Like Button

Tuesday, June 27, 2023

Pastor ChatGPT

The New York Post put out a piece about AI (Artificial Intelligence) writing sermons for church pastors. "The evolving consensus among clergy," they said "is 'Yes, they can write a passably competent sermon.'" At Church and Culture, someone described the work of ChatGPT as "creepily not bad." Completely and totally evil, but not bad.

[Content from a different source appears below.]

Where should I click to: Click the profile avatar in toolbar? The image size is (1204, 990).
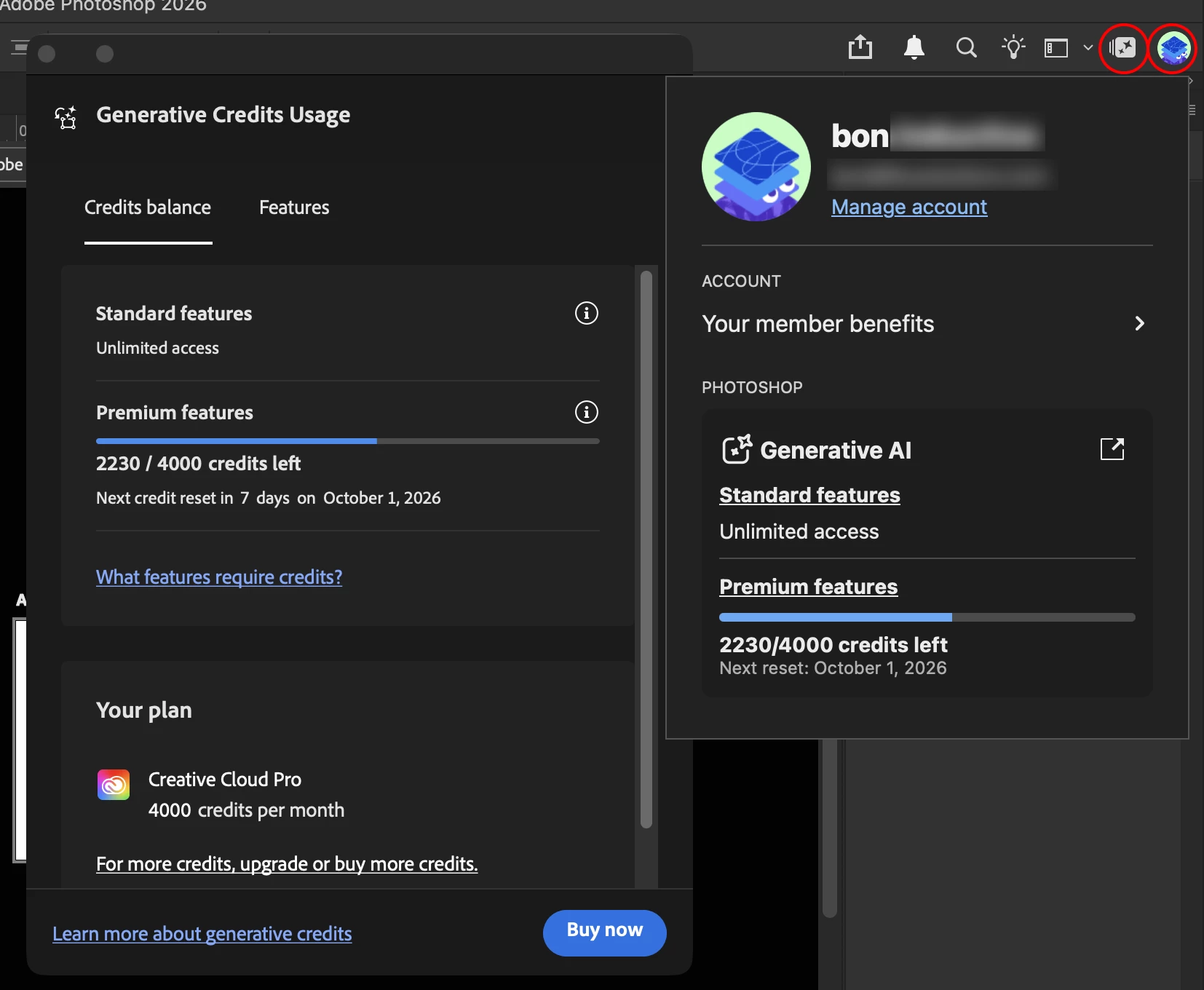pyautogui.click(x=1173, y=48)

Why not? Why can't an AI do the work of a pastor? Why can't a pastor get a sermon from an artificial intelligence? Well, it depends on what you're looking for from a pastor ... and a sermon. If you want "content" -- well-written, pithy, relevant, stuff -- then why not? That AI stuff is pretty smart. But if you want a Holy Spirit-inspired expression of God's Word from the heart of a loving pastor, I'm afraid that won't be coming from AI any time soon. Or ever. We've managed to create "artificial intelligence" (to some degree, I'd say), but what we have not managed to create is a living being with a God-given soul and spirit that can have a living, breathing relationship with the Triune God. If the heart of a good pastor is the spiritual health of his congregation through ministration of the Word, the heart of the best AI is ... nonexistent.

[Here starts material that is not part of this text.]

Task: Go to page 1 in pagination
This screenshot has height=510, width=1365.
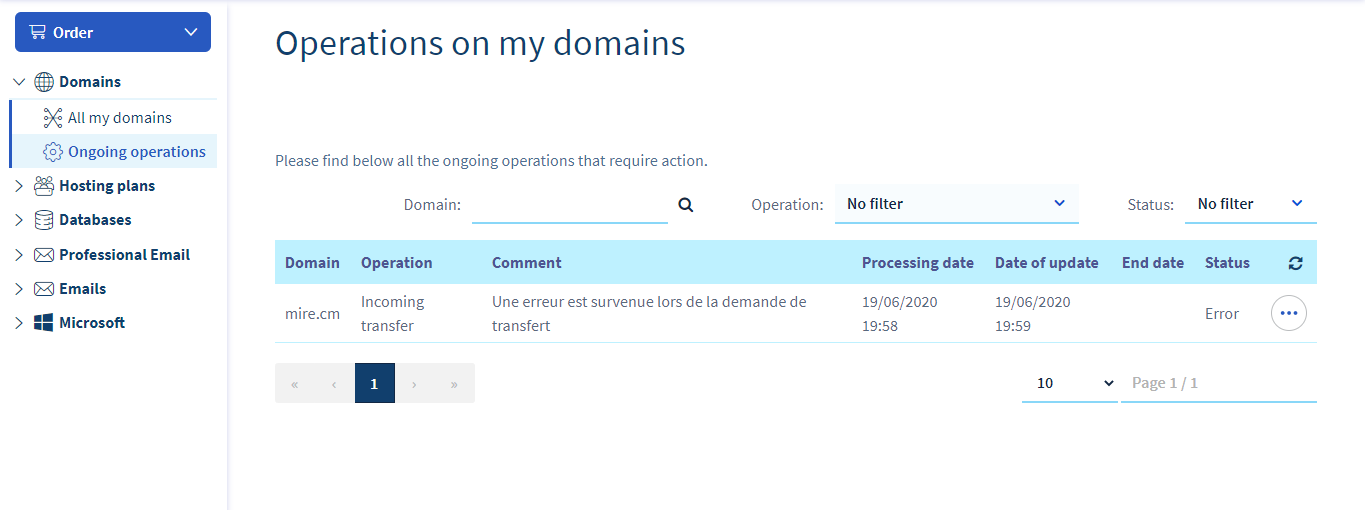Action: 374,383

Once again we're making fundamental mistakes based on fundamental perceptions. Man is not so good that he can duplicate God's work in making a living being artificially. Humans are not mere machines. Sunday morning is not a motivational therapy session where a well-meaning automaton can produce a "best life now" spiel on hope. Think about it. What does a machine know about hope? We have not actually made artificial intelligence. We've made a complicated mimic that can fool the unwary. Church is about fellowship (Heb 10:25) and stimulating one another to love and good deeds (Heb 10:24) by the equipping of the saints for the building up of the body of Christ (Eph 4:12). God has provided the means for that (Eph 4:11), and any substitute we provide will be "creepily not bad," but certainly completely wrong.

2 comments:

David said...

ChatGPT could only be a valid source of sermons if humans are merely mechanical creatures without soul or spirit like all other animals, and Christianity is simply another religion made by man just as valid as any other religion.

Craig said...

Given all of the news over the past couple of years about pastors plagiarizing their sermons, this just seems like a logical step for those that don't want to put in the work.

But, what if a pastor writes their entire sermon, then runs it through chatgpt as a way to "polish" is?